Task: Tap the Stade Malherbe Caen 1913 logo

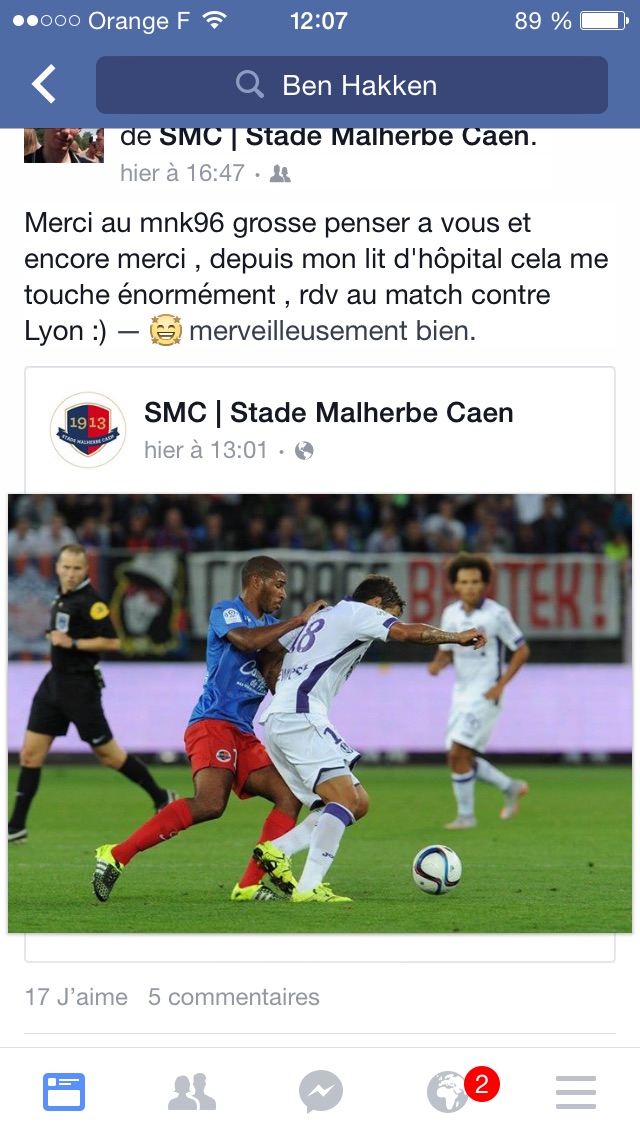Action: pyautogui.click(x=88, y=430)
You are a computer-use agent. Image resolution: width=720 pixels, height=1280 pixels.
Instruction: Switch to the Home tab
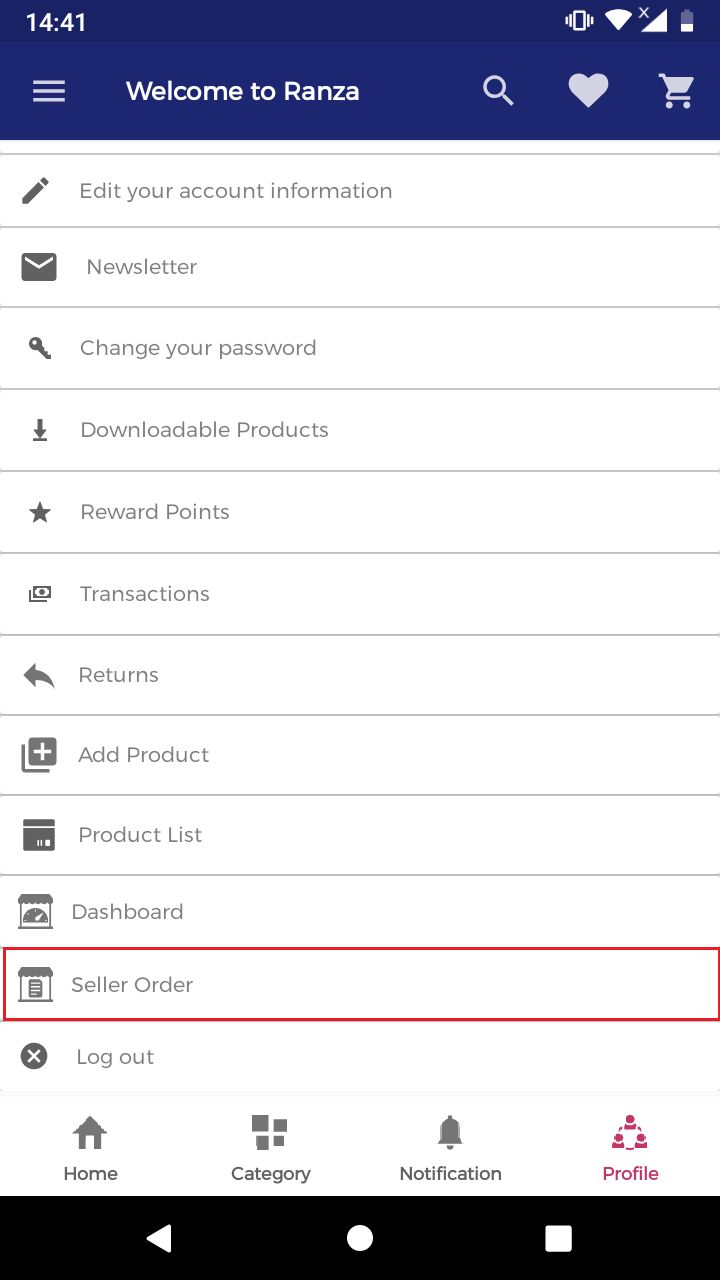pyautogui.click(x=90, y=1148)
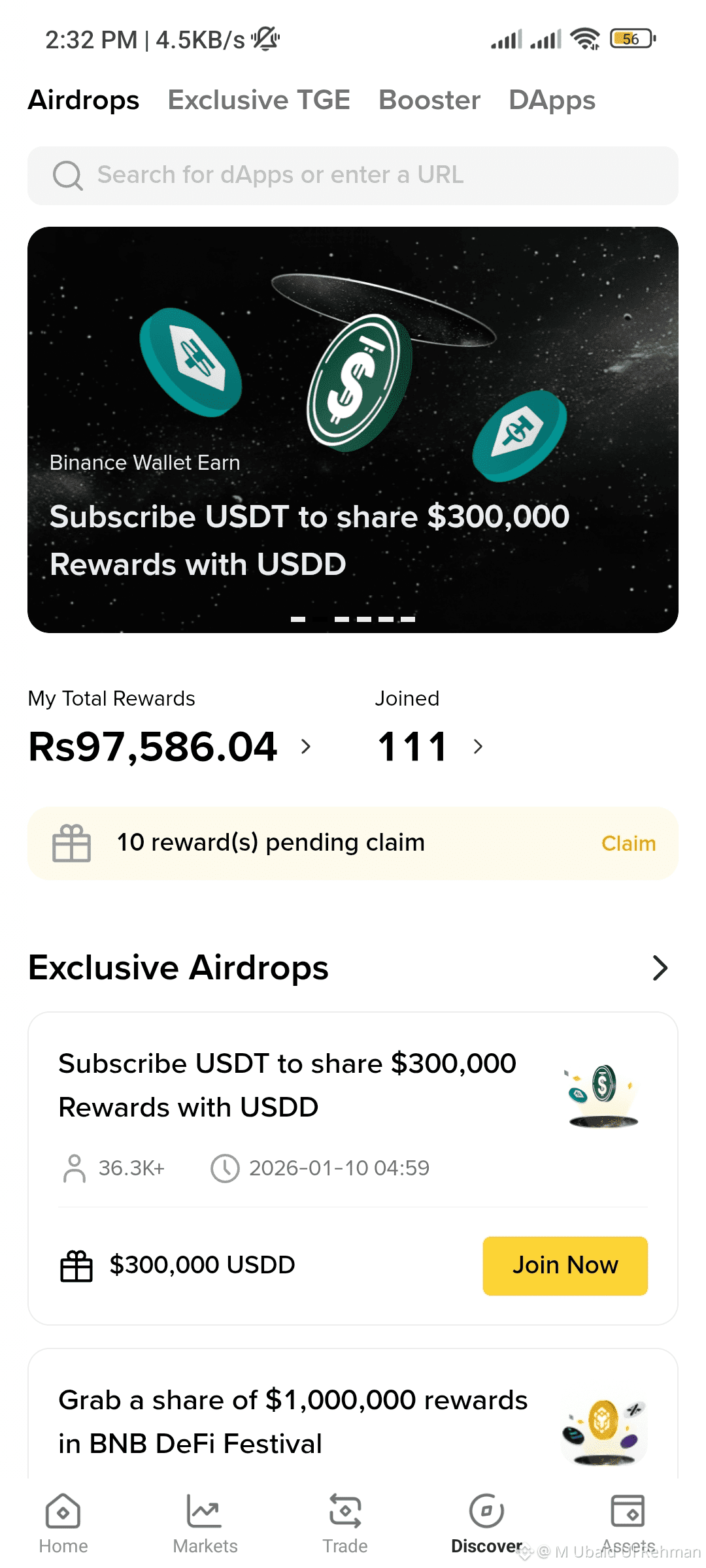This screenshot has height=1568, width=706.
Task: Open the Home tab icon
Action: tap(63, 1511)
...
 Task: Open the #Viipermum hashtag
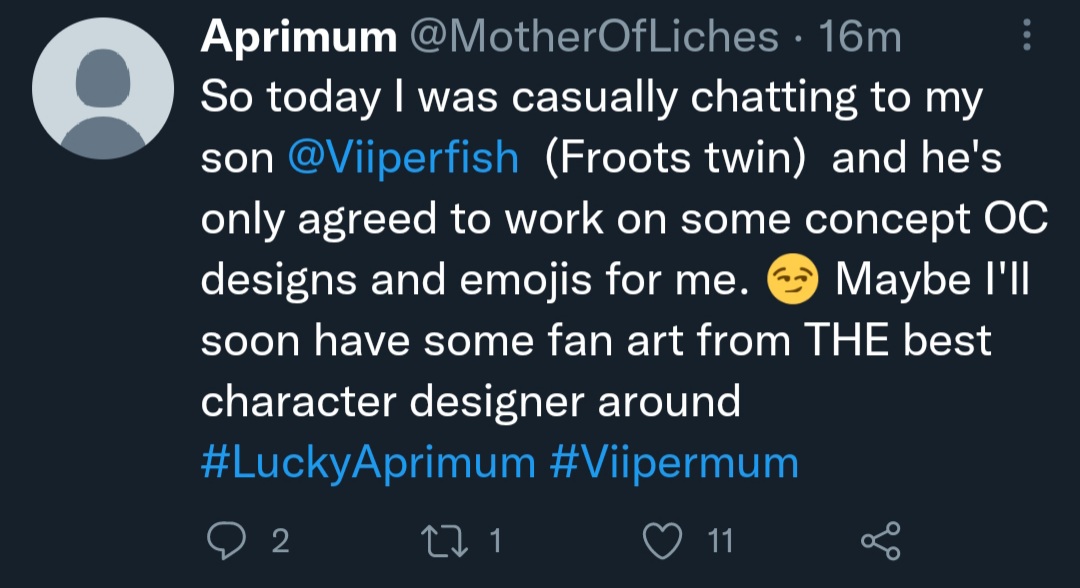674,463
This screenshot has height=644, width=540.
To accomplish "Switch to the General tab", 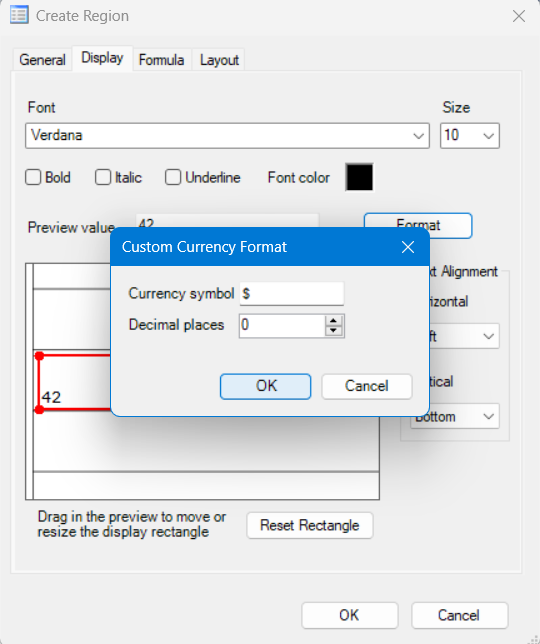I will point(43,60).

| Given exercise |
Return the lines from the one containing "Task: Tap the Stade Malherbe Caen 1913 logo" through the one containing "Action: tap(63, 1511)", word for word, leaving out the pictures.

| Written reply |
Task: Tap the Stade Malherbe Caen 1913 logo

Action: pyautogui.click(x=88, y=430)
You are a computer-use agent. Image resolution: width=720 pixels, height=1280 pixels.
Instruction: Switch to the Home tab
pyautogui.click(x=90, y=1148)
This screenshot has height=1568, width=706.
Task: Open the Home tab icon
Action: tap(63, 1511)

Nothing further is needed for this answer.